Washington — President-elect Barack Obama is preparing to prohibit the use of waterboarding and other harsh interrogation techniques by ordering the CIA to follow military rules for questioning prisoners, according to two U.S. officials familiar with drafts of the plans. Still under debate is whether to allow exceptions in extraordinary cases.
The proposal Obama is considering would require all CIA interrogators to follow conduct outlined in the U.S. Army Field Manual, the officials said. The plans would also have the effect of shutting down secret “black site” prisons around the world where the CIA has questioned terror suspects — with all future interrogations taking place inside American military facilities.
However, Obama’s changes may not be absolute. His advisers are considering adding a classified loophole to the rules that could allow the CIA to use some interrogation methods not specifically authorized by the Pentagon, the officials said. They said the intent is not to use that as an opening for possible use of waterboarding, an interrogation technique that simulates drowning.
The new rules would abandon a part of President George W. Bush’s counterterrorism policy that has been condemned internationally. Bush has defended his policies by pointing to the fact that the nation has gone more than seven years without another terrorist attack on its soil.

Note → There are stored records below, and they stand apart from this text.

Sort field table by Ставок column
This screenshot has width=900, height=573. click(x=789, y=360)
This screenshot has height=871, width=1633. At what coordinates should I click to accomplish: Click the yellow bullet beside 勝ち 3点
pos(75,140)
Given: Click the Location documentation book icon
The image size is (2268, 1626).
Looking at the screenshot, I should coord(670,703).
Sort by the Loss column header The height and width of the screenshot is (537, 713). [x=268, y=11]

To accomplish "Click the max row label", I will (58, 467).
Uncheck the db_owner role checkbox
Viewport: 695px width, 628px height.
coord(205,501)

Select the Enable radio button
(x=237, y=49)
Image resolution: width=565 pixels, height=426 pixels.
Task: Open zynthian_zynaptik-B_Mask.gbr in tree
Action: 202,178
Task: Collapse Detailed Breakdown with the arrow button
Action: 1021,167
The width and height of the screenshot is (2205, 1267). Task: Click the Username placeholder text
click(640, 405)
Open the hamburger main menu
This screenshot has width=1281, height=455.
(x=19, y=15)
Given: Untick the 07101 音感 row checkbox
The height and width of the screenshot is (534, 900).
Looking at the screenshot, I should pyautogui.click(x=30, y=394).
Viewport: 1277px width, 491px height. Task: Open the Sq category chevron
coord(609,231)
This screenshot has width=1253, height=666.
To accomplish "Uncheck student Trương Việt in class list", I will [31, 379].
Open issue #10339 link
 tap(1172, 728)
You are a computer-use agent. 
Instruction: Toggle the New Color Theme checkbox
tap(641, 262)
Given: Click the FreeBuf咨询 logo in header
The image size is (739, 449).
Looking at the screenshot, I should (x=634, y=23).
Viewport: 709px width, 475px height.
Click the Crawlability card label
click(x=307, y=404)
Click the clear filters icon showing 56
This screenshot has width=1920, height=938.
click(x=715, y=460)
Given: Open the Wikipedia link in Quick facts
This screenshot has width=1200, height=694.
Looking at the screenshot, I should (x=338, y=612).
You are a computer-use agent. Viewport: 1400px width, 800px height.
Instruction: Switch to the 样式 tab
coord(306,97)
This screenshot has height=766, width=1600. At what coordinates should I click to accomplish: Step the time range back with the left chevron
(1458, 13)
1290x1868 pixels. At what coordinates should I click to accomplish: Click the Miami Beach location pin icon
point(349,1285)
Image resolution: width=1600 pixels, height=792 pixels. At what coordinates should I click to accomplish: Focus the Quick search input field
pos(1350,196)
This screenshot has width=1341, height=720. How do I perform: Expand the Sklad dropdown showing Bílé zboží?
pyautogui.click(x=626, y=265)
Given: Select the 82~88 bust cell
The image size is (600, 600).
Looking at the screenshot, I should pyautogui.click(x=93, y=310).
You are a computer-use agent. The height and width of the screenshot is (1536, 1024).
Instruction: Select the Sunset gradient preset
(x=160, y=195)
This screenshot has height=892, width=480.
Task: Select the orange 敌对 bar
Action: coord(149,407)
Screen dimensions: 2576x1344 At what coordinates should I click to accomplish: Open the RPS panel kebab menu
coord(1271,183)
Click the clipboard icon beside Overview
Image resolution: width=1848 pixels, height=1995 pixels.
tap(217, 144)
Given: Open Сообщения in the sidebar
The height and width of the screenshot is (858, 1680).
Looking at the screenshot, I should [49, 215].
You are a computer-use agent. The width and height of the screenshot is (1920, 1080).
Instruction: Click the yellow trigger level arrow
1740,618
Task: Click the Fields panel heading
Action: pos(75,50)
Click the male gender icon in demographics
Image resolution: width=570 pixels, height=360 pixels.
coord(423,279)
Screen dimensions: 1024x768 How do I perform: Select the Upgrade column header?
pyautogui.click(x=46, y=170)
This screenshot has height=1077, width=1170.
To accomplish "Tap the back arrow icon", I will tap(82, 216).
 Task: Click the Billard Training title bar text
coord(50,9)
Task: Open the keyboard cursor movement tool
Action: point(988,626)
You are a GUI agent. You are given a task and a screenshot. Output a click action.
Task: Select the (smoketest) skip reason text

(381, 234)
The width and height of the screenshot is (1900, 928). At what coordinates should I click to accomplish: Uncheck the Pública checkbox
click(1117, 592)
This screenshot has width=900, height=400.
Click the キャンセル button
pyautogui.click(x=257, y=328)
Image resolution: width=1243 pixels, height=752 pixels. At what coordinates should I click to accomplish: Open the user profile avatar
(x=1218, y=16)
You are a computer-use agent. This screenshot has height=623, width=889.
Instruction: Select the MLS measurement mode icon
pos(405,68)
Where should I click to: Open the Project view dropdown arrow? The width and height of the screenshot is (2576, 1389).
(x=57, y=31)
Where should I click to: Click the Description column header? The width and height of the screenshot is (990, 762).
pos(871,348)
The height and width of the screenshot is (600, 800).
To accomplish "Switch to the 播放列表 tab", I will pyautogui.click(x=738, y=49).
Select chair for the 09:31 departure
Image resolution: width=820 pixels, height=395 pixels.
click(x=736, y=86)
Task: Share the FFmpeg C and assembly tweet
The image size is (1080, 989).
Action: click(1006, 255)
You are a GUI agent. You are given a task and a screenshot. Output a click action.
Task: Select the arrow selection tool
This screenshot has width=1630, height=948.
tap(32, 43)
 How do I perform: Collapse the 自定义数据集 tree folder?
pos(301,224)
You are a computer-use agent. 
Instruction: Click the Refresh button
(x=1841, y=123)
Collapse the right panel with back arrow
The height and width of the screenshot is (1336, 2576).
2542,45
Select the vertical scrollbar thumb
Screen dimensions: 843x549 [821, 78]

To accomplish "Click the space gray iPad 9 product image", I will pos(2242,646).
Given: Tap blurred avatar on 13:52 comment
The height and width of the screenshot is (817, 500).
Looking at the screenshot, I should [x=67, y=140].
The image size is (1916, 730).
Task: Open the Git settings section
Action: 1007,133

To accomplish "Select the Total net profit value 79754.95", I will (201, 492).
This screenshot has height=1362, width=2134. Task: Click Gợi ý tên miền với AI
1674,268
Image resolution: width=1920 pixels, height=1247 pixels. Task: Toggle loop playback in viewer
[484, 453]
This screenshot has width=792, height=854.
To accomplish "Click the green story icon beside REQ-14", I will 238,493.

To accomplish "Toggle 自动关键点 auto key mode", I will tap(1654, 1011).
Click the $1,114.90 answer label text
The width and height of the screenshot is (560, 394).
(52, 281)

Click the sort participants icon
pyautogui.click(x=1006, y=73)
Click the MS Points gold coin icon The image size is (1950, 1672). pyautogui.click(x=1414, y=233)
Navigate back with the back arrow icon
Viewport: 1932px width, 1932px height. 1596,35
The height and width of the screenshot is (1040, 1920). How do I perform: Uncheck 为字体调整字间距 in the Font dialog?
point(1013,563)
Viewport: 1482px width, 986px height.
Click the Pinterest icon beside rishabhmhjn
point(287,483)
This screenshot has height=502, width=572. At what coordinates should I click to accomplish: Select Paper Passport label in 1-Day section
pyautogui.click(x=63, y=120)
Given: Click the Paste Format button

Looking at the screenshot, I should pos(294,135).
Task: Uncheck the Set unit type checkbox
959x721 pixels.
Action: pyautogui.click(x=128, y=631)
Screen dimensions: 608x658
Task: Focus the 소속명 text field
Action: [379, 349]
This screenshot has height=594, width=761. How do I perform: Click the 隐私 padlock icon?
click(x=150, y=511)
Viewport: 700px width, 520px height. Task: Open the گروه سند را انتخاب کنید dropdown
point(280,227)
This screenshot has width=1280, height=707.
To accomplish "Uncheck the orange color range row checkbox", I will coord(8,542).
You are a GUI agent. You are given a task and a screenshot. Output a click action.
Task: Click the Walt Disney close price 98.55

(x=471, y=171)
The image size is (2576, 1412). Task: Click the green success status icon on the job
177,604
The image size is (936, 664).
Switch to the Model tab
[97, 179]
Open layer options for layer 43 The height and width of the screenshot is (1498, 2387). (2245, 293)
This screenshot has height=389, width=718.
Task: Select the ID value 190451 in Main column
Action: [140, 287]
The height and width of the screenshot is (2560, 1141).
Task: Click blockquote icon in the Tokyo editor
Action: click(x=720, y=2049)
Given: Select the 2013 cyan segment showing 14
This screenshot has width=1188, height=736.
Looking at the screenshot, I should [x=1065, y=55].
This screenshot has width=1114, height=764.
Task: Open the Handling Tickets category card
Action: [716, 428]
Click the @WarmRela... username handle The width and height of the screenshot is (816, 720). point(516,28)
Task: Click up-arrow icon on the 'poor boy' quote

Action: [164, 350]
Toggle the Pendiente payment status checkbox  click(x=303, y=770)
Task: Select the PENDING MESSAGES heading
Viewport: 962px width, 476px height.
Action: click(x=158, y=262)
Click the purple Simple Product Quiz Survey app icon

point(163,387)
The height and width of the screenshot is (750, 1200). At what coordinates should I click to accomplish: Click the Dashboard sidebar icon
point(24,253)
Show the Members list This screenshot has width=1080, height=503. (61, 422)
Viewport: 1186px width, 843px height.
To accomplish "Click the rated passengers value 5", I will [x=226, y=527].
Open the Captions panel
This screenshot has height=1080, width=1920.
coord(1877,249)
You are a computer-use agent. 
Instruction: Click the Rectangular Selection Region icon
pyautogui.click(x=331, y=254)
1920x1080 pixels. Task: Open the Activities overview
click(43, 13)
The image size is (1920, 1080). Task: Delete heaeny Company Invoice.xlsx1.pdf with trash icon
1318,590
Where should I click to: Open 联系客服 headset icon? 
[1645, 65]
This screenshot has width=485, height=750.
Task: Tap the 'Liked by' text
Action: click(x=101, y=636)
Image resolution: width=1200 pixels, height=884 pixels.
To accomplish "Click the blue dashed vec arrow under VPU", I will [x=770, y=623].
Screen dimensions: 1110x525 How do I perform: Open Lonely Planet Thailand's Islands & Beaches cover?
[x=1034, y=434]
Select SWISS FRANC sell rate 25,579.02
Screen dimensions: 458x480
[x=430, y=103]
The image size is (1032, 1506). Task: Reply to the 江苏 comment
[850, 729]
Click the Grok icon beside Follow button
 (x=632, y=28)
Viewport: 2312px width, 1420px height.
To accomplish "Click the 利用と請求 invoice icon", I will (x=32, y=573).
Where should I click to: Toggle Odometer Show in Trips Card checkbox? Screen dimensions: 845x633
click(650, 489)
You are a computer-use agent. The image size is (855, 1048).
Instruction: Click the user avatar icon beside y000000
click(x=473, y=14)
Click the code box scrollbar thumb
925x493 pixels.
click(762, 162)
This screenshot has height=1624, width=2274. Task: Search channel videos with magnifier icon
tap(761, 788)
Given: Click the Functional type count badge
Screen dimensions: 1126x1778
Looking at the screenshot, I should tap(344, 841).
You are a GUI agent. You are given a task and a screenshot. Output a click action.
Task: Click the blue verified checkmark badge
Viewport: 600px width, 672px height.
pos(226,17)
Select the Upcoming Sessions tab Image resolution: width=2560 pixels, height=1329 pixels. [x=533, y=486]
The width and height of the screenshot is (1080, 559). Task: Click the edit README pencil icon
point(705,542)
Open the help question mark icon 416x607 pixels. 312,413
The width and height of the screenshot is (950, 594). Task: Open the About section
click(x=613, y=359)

Obama spokeswoman Brooke Anderson did not have an immediate comment Friday about the drafted plans, which the two officials discussed only on condition of anonymity because they were not authorized to comment publicly.
No final decisions have been made about how to adjust the government’s interrogation standards. Obama is still weighing whether to alter interrogation policy by executive order during his first days in office or to work with Congress through legislation.
The plans do not specifically address the issue of extraordinary rendition, the policy of transferring foreign terrorism suspects to third countries without court approval.
In private Capitol Hill meetings, CIA Director nominee Leon Panetta and Director of National Intelligence designate Dennis Blair have said Obama wants a single set of rules for interrogations. And in Senate testimony Thursday, Attorney General nominee Eric Holder called the Army manual “a good place to start.”
The 384-page Army manual, last updated in September 2006, is a publicly available document. It authorizes 19 interrogation methods used to question prisoners, including one allowing a detainee to be isolated from other inmates in some cases. The manual explicitly prohibits threats, coercion, physical abuse and waterboarding, which creates the sensation of drowning. Holder termed waterboarding a form of torture on Thursday.
The CIA also banned waterboarding in 2006 but otherwise has been secretive about how it conducts interrogations. In the past, its methods are believed to have included sleep deprivation and disorientation, stress positions and exposing prisoners to uncomfortable cold or heat for long periods. It’s also believed that some prisoners have been forced to sit in cramped spaces with bugs, snakes, rats or other vermin as a scare tactic.
Waterboarding has been traced back hundreds of years and is condemned by nations worldwide. Hayden acknowledged last year that the CIA waterboarded three top al-Qaida operatives — including 9/11 mastermind Khalid Sheik Mohammed — in 2002 and 2003 because of fears that more attacks were imminent.